§ **Exercise**:
Would you copy every one of the records below line for line, without changing anything?

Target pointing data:

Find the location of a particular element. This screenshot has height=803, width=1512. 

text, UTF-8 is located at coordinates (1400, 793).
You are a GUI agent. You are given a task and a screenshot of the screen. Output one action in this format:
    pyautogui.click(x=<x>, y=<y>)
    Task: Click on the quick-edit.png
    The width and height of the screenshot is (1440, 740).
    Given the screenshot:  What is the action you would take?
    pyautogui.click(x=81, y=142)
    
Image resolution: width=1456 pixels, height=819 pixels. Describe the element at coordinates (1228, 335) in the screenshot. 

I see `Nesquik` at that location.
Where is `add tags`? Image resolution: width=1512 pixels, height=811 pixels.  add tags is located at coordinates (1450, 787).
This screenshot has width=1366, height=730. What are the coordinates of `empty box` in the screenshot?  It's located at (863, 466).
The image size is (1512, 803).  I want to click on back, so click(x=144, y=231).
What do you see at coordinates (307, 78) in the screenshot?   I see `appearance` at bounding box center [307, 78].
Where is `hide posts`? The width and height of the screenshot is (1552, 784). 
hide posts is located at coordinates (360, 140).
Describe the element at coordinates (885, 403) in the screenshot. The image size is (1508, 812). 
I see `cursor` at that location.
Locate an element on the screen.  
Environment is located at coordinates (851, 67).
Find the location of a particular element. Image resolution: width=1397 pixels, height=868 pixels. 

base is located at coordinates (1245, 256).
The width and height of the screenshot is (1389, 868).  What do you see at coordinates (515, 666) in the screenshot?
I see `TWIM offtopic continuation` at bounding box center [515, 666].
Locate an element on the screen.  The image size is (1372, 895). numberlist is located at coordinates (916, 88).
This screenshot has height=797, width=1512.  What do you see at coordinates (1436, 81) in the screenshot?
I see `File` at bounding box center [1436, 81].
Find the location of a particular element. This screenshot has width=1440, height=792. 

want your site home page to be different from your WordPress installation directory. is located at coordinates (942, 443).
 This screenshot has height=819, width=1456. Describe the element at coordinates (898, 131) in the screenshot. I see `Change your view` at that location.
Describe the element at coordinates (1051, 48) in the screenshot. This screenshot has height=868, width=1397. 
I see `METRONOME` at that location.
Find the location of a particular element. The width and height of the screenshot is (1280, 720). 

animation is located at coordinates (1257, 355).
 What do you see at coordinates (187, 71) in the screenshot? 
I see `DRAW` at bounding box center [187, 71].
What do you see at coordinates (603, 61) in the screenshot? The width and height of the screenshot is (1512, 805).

§ **Result**:
Find the location of a particular element. This screenshot has height=803, width=1512. 

text, UTF-8 is located at coordinates (1400, 793).
You are a GUI agent. You are given a task and a screenshot of the screen. Output one action in this format:
    pyautogui.click(x=<x>, y=<y>)
    Task: Click on the quick-edit.png
    The width and height of the screenshot is (1440, 740).
    Given the screenshot:  What is the action you would take?
    pyautogui.click(x=81, y=142)
    
Image resolution: width=1456 pixels, height=819 pixels. Describe the element at coordinates (1228, 335) in the screenshot. 

I see `Nesquik` at that location.
Where is `add tags`? Image resolution: width=1512 pixels, height=811 pixels.  add tags is located at coordinates (1450, 787).
This screenshot has width=1366, height=730. What are the coordinates of `empty box` in the screenshot?  It's located at (863, 466).
The image size is (1512, 803).  I want to click on back, so click(x=144, y=231).
What do you see at coordinates (307, 78) in the screenshot?   I see `appearance` at bounding box center [307, 78].
Where is `hide posts`? The width and height of the screenshot is (1552, 784). 
hide posts is located at coordinates (360, 140).
Describe the element at coordinates (885, 403) in the screenshot. The image size is (1508, 812). 
I see `cursor` at that location.
Locate an element on the screen.  
Environment is located at coordinates (851, 67).
Find the location of a particular element. Image resolution: width=1397 pixels, height=868 pixels. 

base is located at coordinates (1245, 256).
The width and height of the screenshot is (1389, 868).  What do you see at coordinates (515, 666) in the screenshot?
I see `TWIM offtopic continuation` at bounding box center [515, 666].
Locate an element on the screen.  The image size is (1372, 895). numberlist is located at coordinates (916, 88).
This screenshot has height=797, width=1512.  What do you see at coordinates (1436, 81) in the screenshot?
I see `File` at bounding box center [1436, 81].
Find the location of a particular element. This screenshot has width=1440, height=792. 

want your site home page to be different from your WordPress installation directory. is located at coordinates (942, 443).
 This screenshot has height=819, width=1456. Describe the element at coordinates (898, 131) in the screenshot. I see `Change your view` at that location.
Describe the element at coordinates (1051, 48) in the screenshot. This screenshot has height=868, width=1397. 
I see `METRONOME` at that location.
Find the location of a particular element. The width and height of the screenshot is (1280, 720). 

animation is located at coordinates (1257, 355).
 What do you see at coordinates (187, 71) in the screenshot? 
I see `DRAW` at bounding box center [187, 71].
What do you see at coordinates (603, 61) in the screenshot? The width and height of the screenshot is (1512, 805).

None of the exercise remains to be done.